DeepSpeech - end-to-end speech recognition tool working with English and Mandarin
all authors of the landmark paper titled "Attention is all you need" that introduced transformer-based neural networks left Google and formed their startups
autonomous cars - GAIA-1 9B-parameter Gen AI model by Wayve that leverages video, text, and action input to generate realistic driving scenarios and offers fine-grained control over ego-vehicle behavior and scene features. It shows impressive generalization abilities. Good simulator useful for training and validating autonomous car models
autonomous rides are finally commercial in San Francisco - Waymo and Cruise launched 24/7 autonomous driving services - pay rides without human monitoring
ca. 50% of the S&P 500 gains were driven by The Magnificent Seven: Apple, Microsoft, NVIDIA, Alphabet, Meta, Tesla and Amazon
the podium based on the number of AI unicorns is as follows: USA, China, UK
USA companies absorb over 70% of global private funding
the most invested fields globally are: software, healthcare, and fintech
24% of all VC investments went to AI companies --> massive acceleration of AI funding
NVIDIA forms strategic relationships with many AGI organizations: private and public AI-first companies (Recursion, Synthesia, Cohere, Adept), cloud providers (arming them with GPUs --> Lambda, CoreWeave, CrusoeCloud), and new industry verticals (BioNeMo, Picasso, Omniverse)
GenAI companies raised 33% larger Seed-s (initial) and 130% larger A-s (first wave) than all startups in 2023
Politics
regulations of AI, economics, and geopolitics
different regions of the world form their own rules regarding AI based on existing laws and regulations, by introducing AI-specific legislative frameworks, by banning specific services (e.g. ChatGPT)

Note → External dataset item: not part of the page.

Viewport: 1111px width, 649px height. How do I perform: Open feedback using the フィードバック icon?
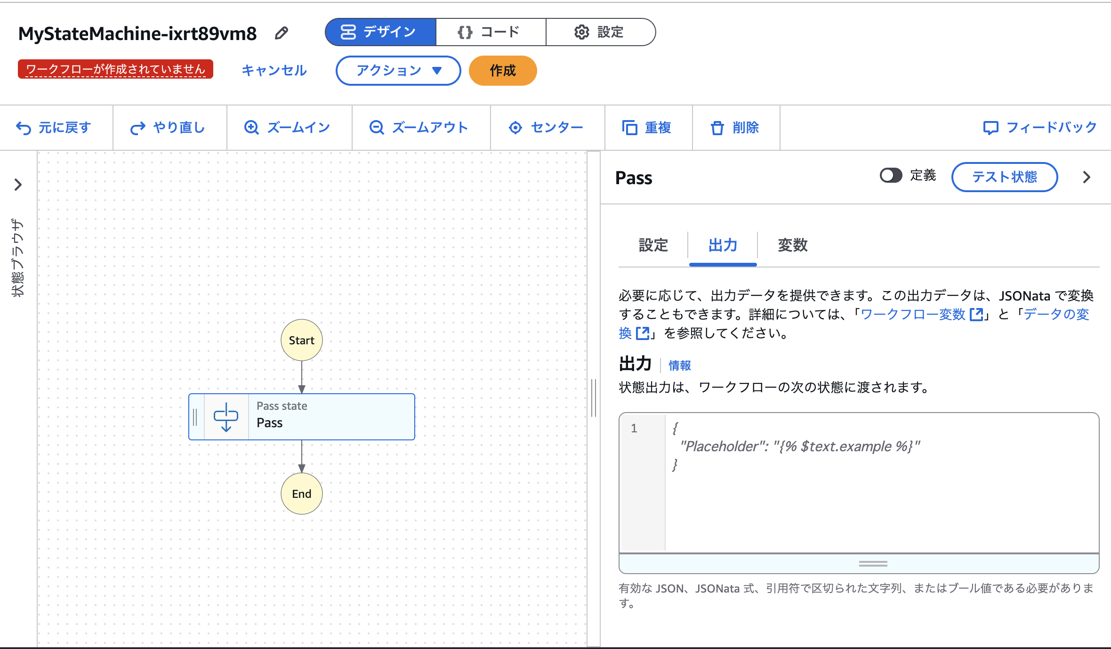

global governance is quite slow - some have mentioned using organizations like the International Atomic Energy Agency, the Intergovernmental Panel on Climate Change, and CERN as examples to guide the creation of global rules. But right now, these ideas are only talked about in academic papers and haven't been actually used in the real world
a push to shape norms - Anthropic, Google, OpenAI, and Microsoft have collaboratively initiated the Frontier Model Forum, with the primary objective of advocating for the responsible development of advanced AI models and facilitating the exchange of knowledge with policymakers regarding licensing regimes, independent audits of the models, enforcing safety standards in the labs
chip wars: two camps - USA with allies and China (patchy market) - USA set up a very strict policy regarding export of chips to China to not only slow down Chinese technological development but to degrade Chinese capabilities; very precise UV lithographic machines are also quite restricted for export. As a response, China introduced a licensing regime on the export of gallium and germanium, which are earth metals used to make top-of-the-range semiconductors, components of solar panels, and electric vehicles. Such rivalry brings risk to both parties
governments are expanding their computational capabilities, but they are not keeping pace with the initiatives undertaken by the private sector
military - AI for defense technology is experiencing a surge in funding in the United States, with huge investments in American defense/military startups reaching $2.4B in 2022, far surpassing the European total by over 100 times. While this significant funding is available, only a limited number of companies secure long-term collaborations. Furthermore, many European investors remain uninterested in modern defense tech. Efforts are being made by a coalition of US venture capitalists and tech firms to reform outdated technology selection and requirement development methods. These dynamics highlight the disparity in funding and strategic approaches between the US and Europe in the field of defense technology
war in Ukraine - Ukraine is a testing ground for AI warfare. They use high-tech drones with fancy satellites and smart systems to stay aware of what's going on on the war side. In a project known as Zvook, they can detect the sound of incoming Russian missiles. They train a computer program to identify the unique sound of these missiles using video footage, and they've deployed numerous specialized listening devices throughout the country to assist in this process. Additionally, the Ukrainian Armed Forces approved the use of the "Delta" system. It's like a high-tech information hub that collects data in real-time from different sensors, satellites, drones, and even from people on the ground which is later used for making strategic decisions. This system is spread out in different places and doesn't rely on mobile networks or traditional cables; instead, they use Starlink - the world's most advanced broadband satellite internet
AI forecasts impact elections - AI is changing the way election campaigns can be manipulated by using computer-generated images and videos to influence people. This can be more effective than traditional false information. Efforts are being made to inform people about these activities. Google has announced that any AI-generated content related to elections must have a disclaimer
paper exposing bias in "political views" of ChatGPT was published in Public Choice journal which stated that “strong and systematic political bias ... which is clearly inclined to the left”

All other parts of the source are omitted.